-- Selected passage --
2.7 Read mapping and counting
As a reference for gene expression quantification, we created and
annotated a de novo transcriptome assembly of I. pygmaeus CNS and eye tissues using long read PacBio ISO-sequencing data. Refer to
Supplementary Text S2 for a description of the methods for
ISO-sequencing, de novo transcriptome assembly, and transcriptome
annotation. The trimmed and decontaminated RNA-seq reads were mapped
against the transcriptome assembly using salmon (v1.3.0) (Patro et
al., 2017). Correction for sequence-specific biases and fragment-level
GC biases was used, the quantification step was skipped, and the flags
‘–validateMappings’ and ‘–hardFilter’ were also used. Corset
(v1.09) (Davidson & Oshlack, 2014) was run on the salmon equivalence
class files from all 40 samples to cluster the transcripts to gene-level
and produce gene-level counts. In Corset, we provided the four
groups/treatments (eyes current-day CO2, eyes elevated
CO2, CNS current-day CO2 and CNS
elevated CO2), the log likelihood ratio test was
switched off to prevent differentially expressed transcripts being split
into different clusters, and the links between contigs were removed if
the link was supported by less than 10 reads.

-- Material supplied --
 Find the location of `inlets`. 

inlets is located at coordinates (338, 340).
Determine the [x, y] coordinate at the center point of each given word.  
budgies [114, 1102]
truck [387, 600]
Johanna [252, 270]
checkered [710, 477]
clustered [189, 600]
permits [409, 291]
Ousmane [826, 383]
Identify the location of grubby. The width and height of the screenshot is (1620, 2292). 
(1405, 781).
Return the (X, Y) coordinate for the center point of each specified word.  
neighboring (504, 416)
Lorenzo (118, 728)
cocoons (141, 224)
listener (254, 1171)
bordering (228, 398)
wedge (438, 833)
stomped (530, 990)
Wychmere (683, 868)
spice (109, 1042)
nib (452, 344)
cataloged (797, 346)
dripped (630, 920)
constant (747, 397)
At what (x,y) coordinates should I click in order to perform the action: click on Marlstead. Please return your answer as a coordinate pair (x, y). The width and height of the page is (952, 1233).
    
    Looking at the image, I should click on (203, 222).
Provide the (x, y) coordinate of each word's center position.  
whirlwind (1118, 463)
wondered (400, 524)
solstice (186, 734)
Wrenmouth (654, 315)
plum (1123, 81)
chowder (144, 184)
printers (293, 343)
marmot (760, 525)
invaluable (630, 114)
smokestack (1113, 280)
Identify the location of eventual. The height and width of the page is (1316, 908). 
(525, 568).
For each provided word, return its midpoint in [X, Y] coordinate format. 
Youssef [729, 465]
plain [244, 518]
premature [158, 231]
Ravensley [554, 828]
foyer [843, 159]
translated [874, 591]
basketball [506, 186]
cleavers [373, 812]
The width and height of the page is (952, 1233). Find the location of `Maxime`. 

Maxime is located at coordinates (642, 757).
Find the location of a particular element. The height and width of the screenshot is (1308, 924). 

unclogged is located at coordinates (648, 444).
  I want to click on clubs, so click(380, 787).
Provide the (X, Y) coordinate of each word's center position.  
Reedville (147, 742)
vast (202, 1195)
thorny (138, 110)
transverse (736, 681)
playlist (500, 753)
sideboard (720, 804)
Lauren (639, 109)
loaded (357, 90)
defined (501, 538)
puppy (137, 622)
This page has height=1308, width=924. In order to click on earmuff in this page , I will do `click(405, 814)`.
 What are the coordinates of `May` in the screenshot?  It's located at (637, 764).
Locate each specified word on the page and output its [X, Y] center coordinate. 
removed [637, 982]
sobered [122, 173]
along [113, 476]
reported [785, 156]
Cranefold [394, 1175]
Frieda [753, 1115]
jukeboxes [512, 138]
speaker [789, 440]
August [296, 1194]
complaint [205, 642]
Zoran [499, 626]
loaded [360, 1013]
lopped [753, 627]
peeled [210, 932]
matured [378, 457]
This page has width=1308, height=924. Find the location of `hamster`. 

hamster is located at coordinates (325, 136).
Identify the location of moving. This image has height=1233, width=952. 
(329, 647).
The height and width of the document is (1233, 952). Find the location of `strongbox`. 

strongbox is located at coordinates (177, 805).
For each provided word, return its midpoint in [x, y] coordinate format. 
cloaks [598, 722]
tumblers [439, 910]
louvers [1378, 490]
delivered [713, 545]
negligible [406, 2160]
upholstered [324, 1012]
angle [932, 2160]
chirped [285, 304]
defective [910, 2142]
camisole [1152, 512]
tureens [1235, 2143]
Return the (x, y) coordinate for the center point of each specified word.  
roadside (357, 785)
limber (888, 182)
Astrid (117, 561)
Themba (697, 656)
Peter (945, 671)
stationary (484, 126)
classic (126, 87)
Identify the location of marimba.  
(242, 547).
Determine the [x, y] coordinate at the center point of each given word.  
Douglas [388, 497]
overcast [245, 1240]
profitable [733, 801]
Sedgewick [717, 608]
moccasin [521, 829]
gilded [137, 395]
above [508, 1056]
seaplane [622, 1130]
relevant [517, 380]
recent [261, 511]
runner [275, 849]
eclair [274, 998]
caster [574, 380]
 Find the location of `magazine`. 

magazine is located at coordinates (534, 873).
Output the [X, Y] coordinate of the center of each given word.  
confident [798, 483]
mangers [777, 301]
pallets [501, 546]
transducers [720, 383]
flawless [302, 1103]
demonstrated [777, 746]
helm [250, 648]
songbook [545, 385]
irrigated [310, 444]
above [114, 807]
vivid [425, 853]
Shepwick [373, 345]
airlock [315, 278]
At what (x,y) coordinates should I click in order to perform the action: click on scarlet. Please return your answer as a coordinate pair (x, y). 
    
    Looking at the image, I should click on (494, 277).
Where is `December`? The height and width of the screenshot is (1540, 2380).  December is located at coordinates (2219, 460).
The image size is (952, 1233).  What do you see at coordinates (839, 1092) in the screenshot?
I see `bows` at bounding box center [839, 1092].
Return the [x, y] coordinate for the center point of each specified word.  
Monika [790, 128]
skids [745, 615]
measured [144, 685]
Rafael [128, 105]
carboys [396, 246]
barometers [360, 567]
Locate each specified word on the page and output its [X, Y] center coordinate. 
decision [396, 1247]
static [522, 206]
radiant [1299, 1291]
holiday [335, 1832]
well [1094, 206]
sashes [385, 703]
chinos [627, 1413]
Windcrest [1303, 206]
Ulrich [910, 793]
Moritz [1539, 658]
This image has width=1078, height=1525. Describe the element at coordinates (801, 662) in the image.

-- Exercise goal --
Why was Corset's log likelihood ratio test switched off in the read mapping and counting section?

-- Response for this exercise --
It was switched off to prevent differentially expressed transcripts from being split into different clusters.